Protease-activated receptor-2 (PAR-2) is a member of seven transmembrane domain G protein-coupled receptors activated by proteolytic cleavage. PAR-2 is involved in inflammatory events and cardiac ischemic reperfusion injury. The objective of this study was to investigate the effects of PAR-2 in experimental myocardial ischemic preconditioning. To monitor the effects of PAR-2, Langendorff-perfused rat hearts were used. These hearts were treated with PAR-2-activating peptide (PAR-2AP) in various protocols. Hemodynamic parameters (left ventricular developed pressure, left ventricular diastolic pressure, coronary flow rate, and heart rate), several indexes of oxidative injury, and neutrophil accumulation were evaluated. We show for the first time that enhanced PAR-2 activation improves efficiency of ischemic preconditioning and reduces cardiac inflammation in the rat heart. Indeed, after PAR-2AP infusion we found that hemodynamic parameters, oxidative injury, infarct size, and neutrophil accumulation were involved. These data support the concept that PAR-2-dependent cell trafficking may regulate signaling responses to cardiac ischemia and inflammation.

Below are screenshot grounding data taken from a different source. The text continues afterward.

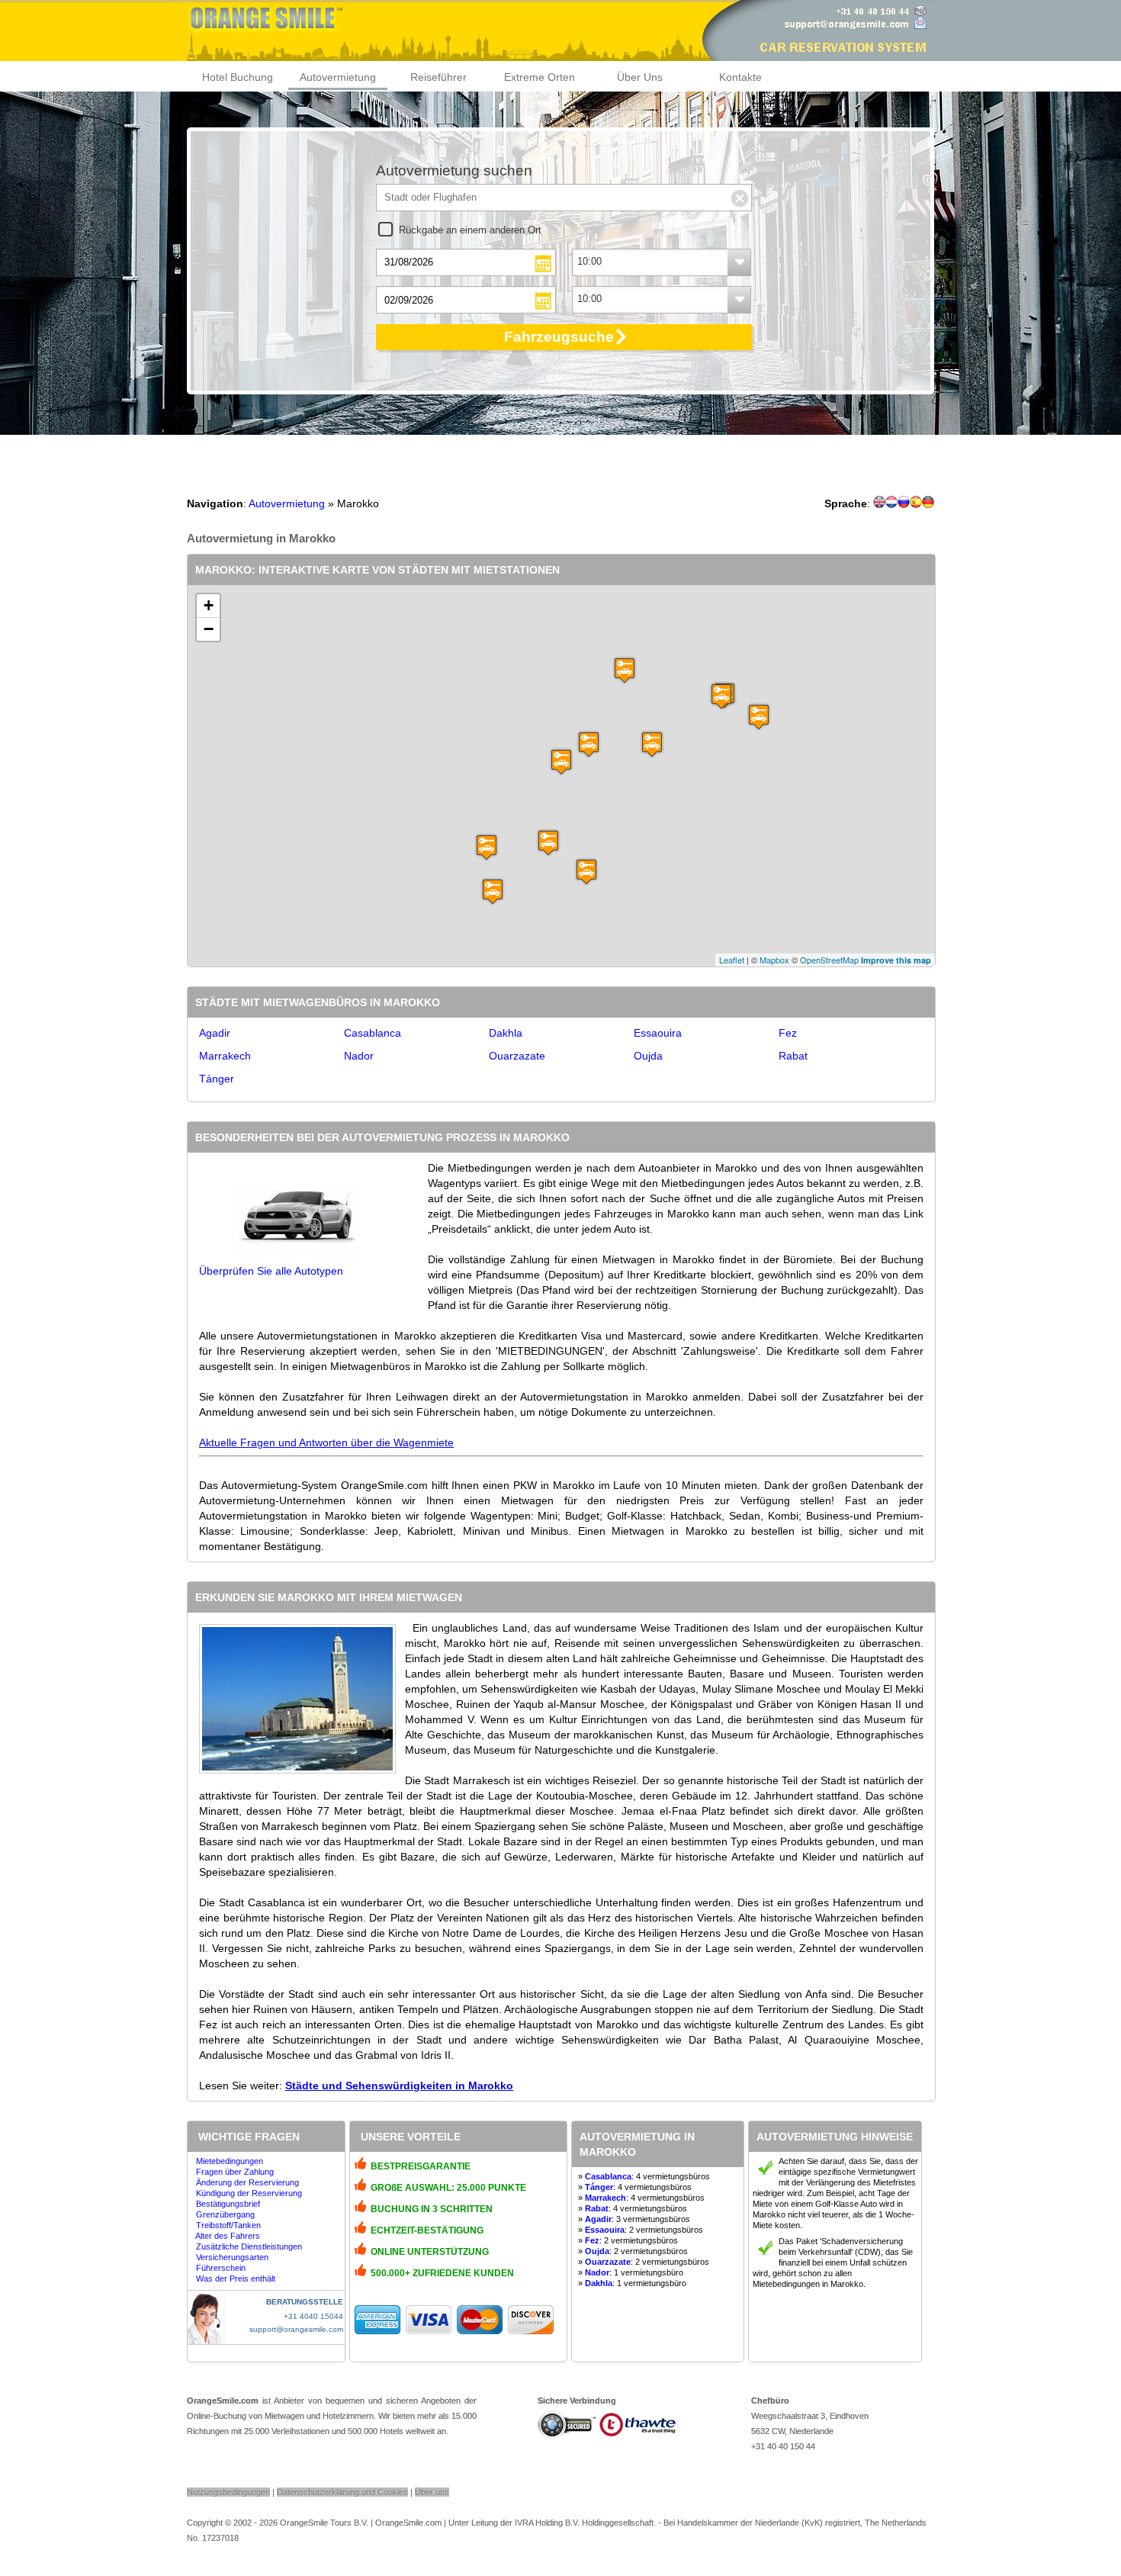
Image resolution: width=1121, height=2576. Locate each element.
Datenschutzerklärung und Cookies (342, 2492)
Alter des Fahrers (227, 2235)
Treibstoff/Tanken (228, 2225)
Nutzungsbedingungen (228, 2492)
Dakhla (505, 1033)
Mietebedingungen (229, 2161)
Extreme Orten (539, 77)
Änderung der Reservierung (247, 2182)
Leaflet (731, 960)
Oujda (648, 1056)
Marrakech (225, 1056)
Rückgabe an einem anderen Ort (470, 230)
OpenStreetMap (829, 960)
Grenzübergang (225, 2214)
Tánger (216, 1079)
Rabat (793, 1056)
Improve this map (896, 960)
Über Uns (640, 77)
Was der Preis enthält (235, 2278)
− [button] (209, 628)
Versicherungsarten (232, 2257)
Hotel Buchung (237, 77)
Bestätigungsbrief (228, 2203)
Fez (788, 1033)
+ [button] (209, 605)
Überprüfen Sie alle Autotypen (271, 1271)
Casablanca (372, 1033)
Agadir (214, 1033)
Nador (359, 1056)
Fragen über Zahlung (235, 2171)
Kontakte (740, 77)
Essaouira (658, 1033)
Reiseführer (438, 77)
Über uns (432, 2492)
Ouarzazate (517, 1056)
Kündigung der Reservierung (249, 2193)
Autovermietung (338, 77)
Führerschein (221, 2267)
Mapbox (774, 960)
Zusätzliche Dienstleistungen (249, 2246)
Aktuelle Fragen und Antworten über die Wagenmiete (326, 1442)
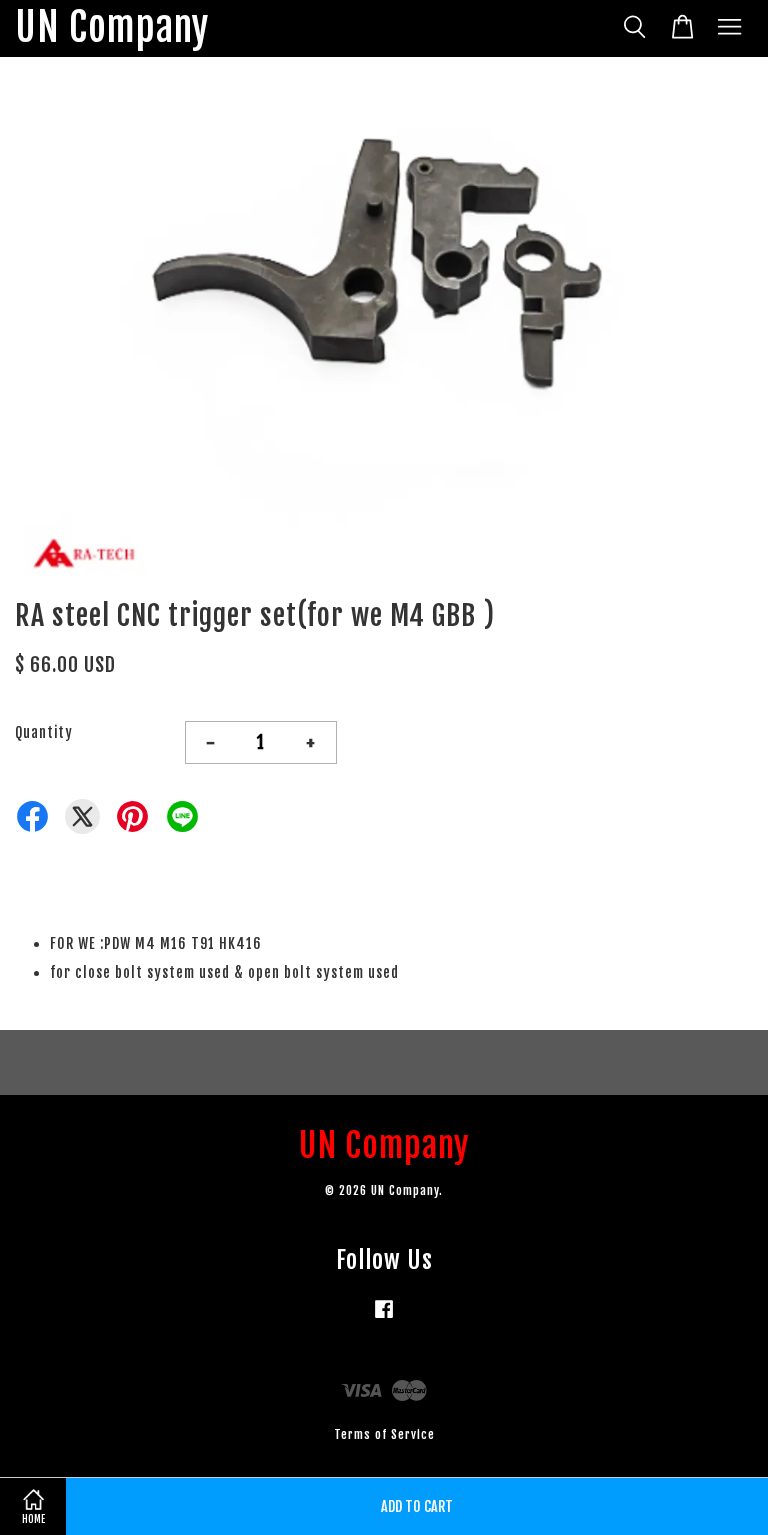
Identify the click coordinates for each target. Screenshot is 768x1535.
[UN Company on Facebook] (384, 1318)
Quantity (44, 732)
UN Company (112, 28)
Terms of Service (384, 1434)
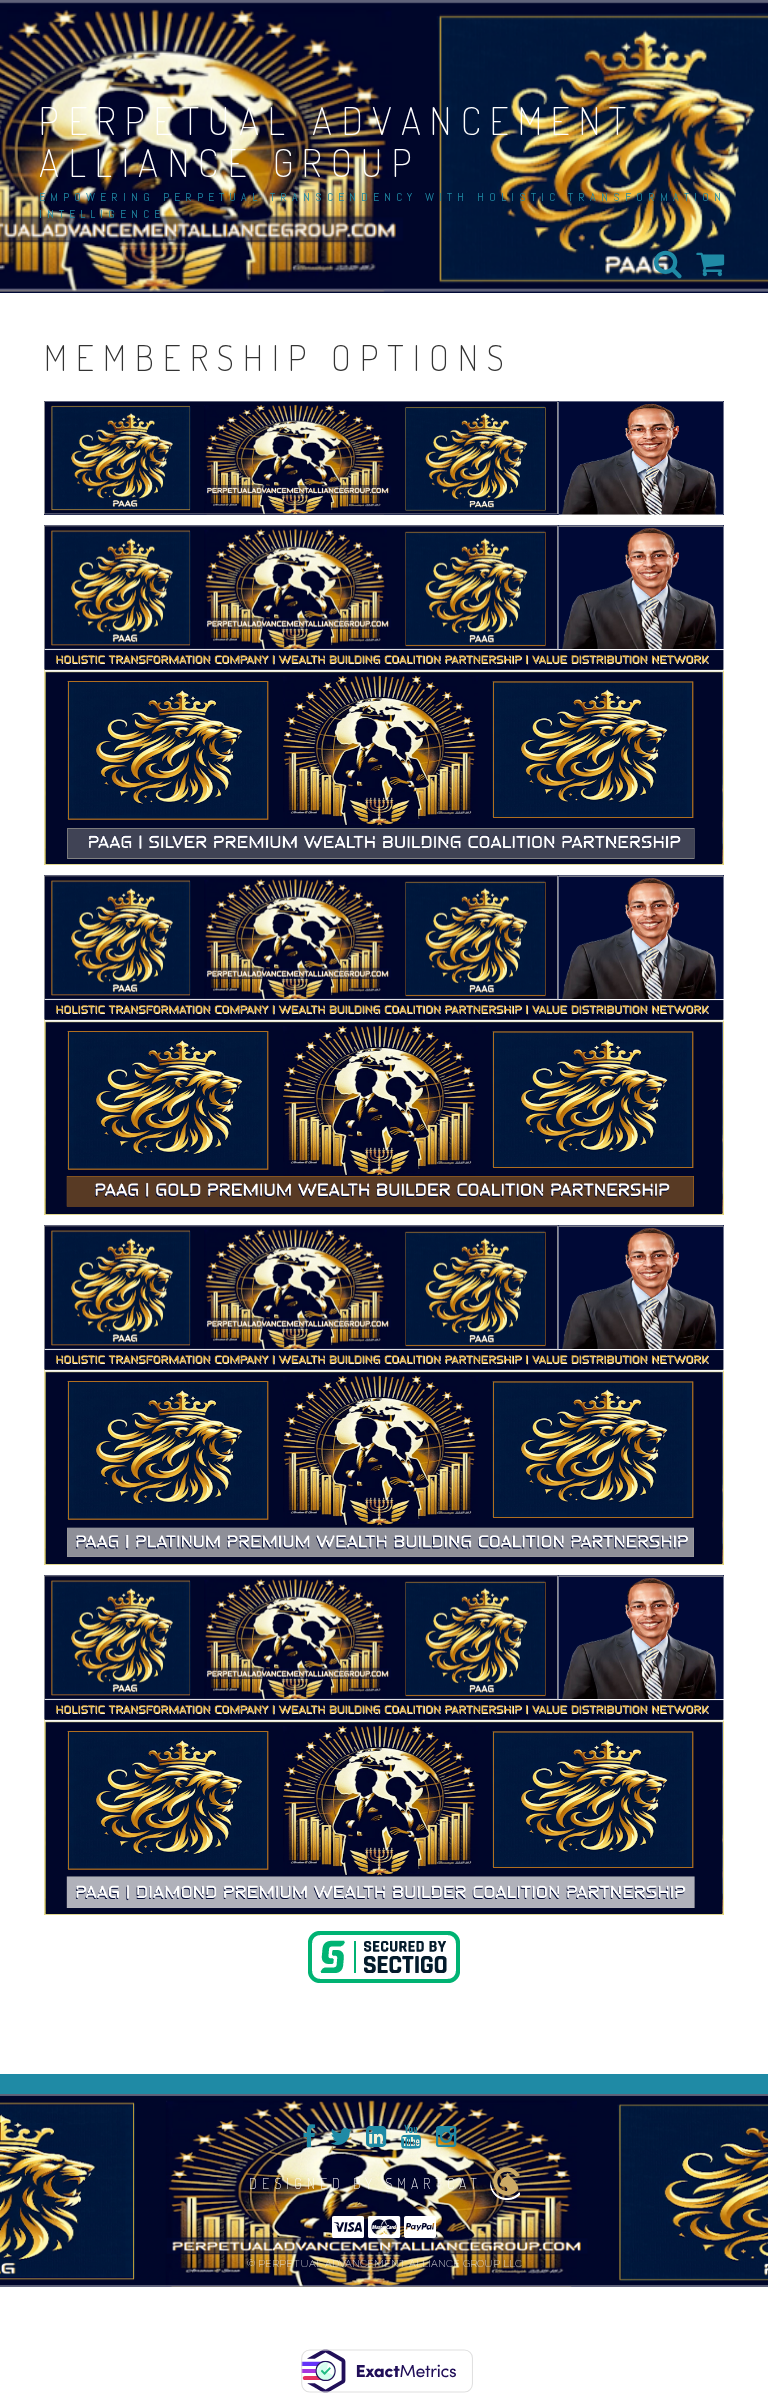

Napoli et al. (Sat,) conducted a other in Myocardial ischemic preconditioning. PAR-2-activating peptide (PAR-2AP) was evaluated on Hemodynamic parameters, oxidative injury, infarct size, and neutrophil accumulation. Enhanced PAR-2 activation using PAR-2-activating peptide improved the efficiency of ischemic preconditioning and reduced cardiac inflammation, oxidative injury, and infarct size in rat hearts.